Katherine Levy: Lebedev seeks true media mogul status with London Live bid

Bids are on the table for London's local TV channel after Ofcom released details of the bids for licences to run 21 local TV services.

The London channel has been courted by five bids, with proposals branded as London Live, London8, LondonTV, YourTV London and Made in London.

The London franchise is considered the most worthwhile, with a catchment area of up to 4.5 million households. The next biggest local channels, for Manchester and Birmingham, will reach just one million households. The remaining 16 channels (Ofcom failed to receive any interest for Swansea and Plymouth, resulting in just 19 channels set to make it to air) will all reach fewer than one million households.

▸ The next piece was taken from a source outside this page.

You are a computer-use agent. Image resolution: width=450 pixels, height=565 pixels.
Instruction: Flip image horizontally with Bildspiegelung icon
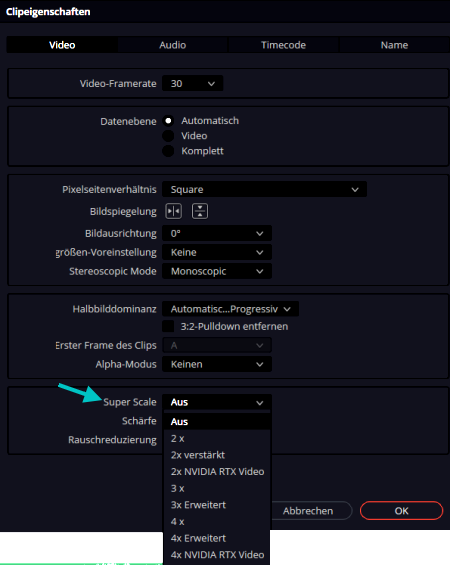173,211
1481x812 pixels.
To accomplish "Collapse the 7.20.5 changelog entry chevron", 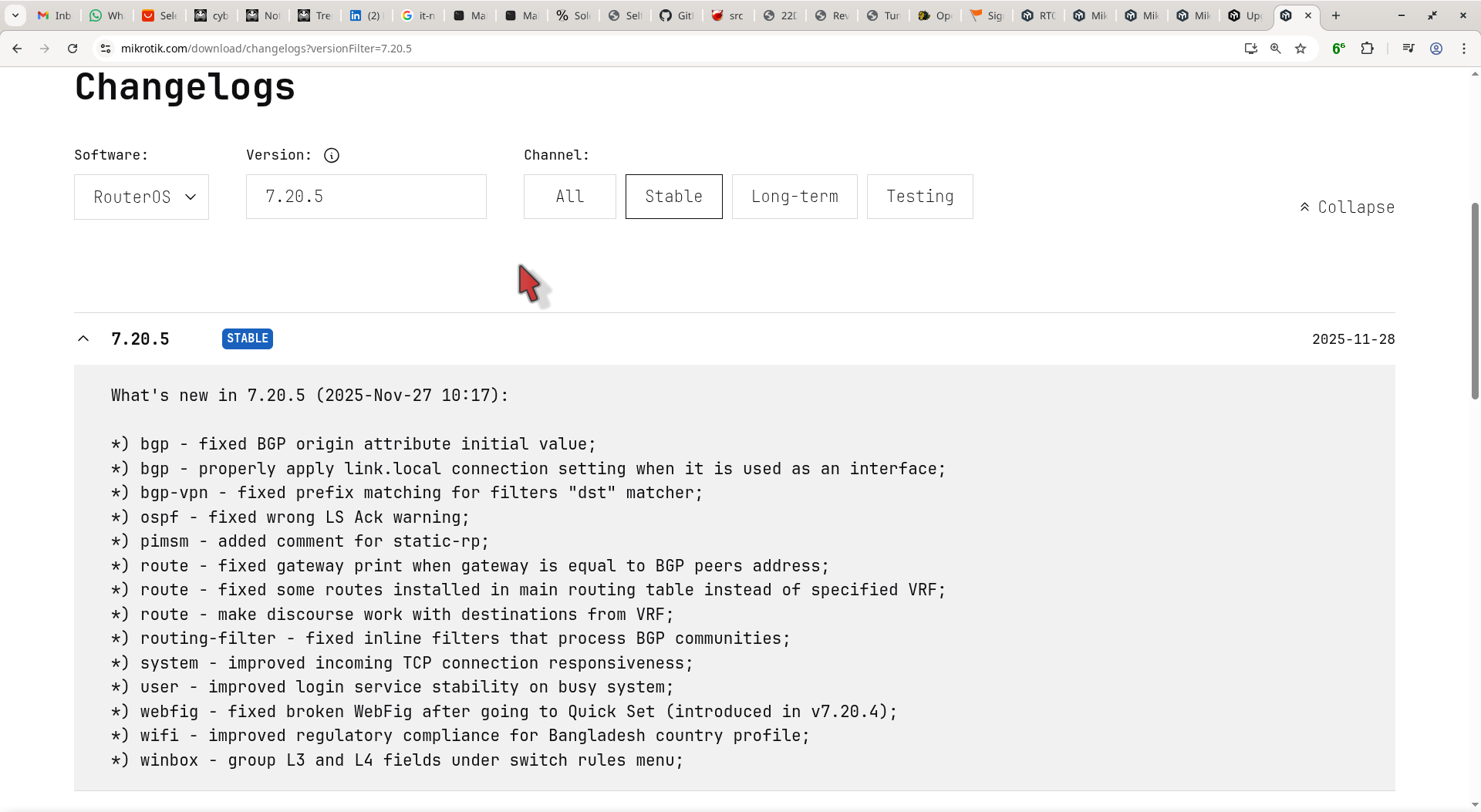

So to London our attention turns, and perhaps the most interesting bid is that from the London Evening Standard. Not one to shy away from taking risks, Evgeny Lebedev now has hopes of becoming a TV media owner. Well, which serious media mogul wouldn't want a TV channel as well as three newspapers? His London Live offering is positioned as an extension of the Standard - commercially as well as editorially. Tim Kirkman, the special projects consultant at the Standard who is leading the proposal, says that its key strength is the marketing support the paper can provide the proposed current affairs TV channel. And with local ad sales to be led by the experienced group commercial director, Jon O'Donnell, the local sales team is ready to go.

There are at least two other serious contenders. One is from the Channel 6 consortium led by the former Trinity Mirror executive Richard Horwood, which is backed by the regional publishers Archant and Tindle Newspapers and has agreed a partnership with Trinity. It has been branded LondonTV and will have the newspaper support Kirkman says is vital to any successful bid. It states it will air "premium drama" and films alongside local content, which is perhaps the most commercially aspirational of all the proposals.

The other, London8, is a group chaired by the former Channel 4 chairman Luke Johnson, which has partners including ITN, the Press Association and Time Out. However, London8's pledge to be an "affordable" place for local advertisers with campaigns costing less than £5,000 may not translate into the hard bucks needed to make the station commercially viable - a key criteria for awarding the channel. The final two bids, YourTV London and Made in London, seem the least commercially robust of the five (see Ofcom's website for their submissions).

The Broadcast Licensing Committee says it will meet up to nine times between September and Christmas to get the licences awarded as quickly as possible. Perhaps Lebedev may soon make it as a media mogul after all.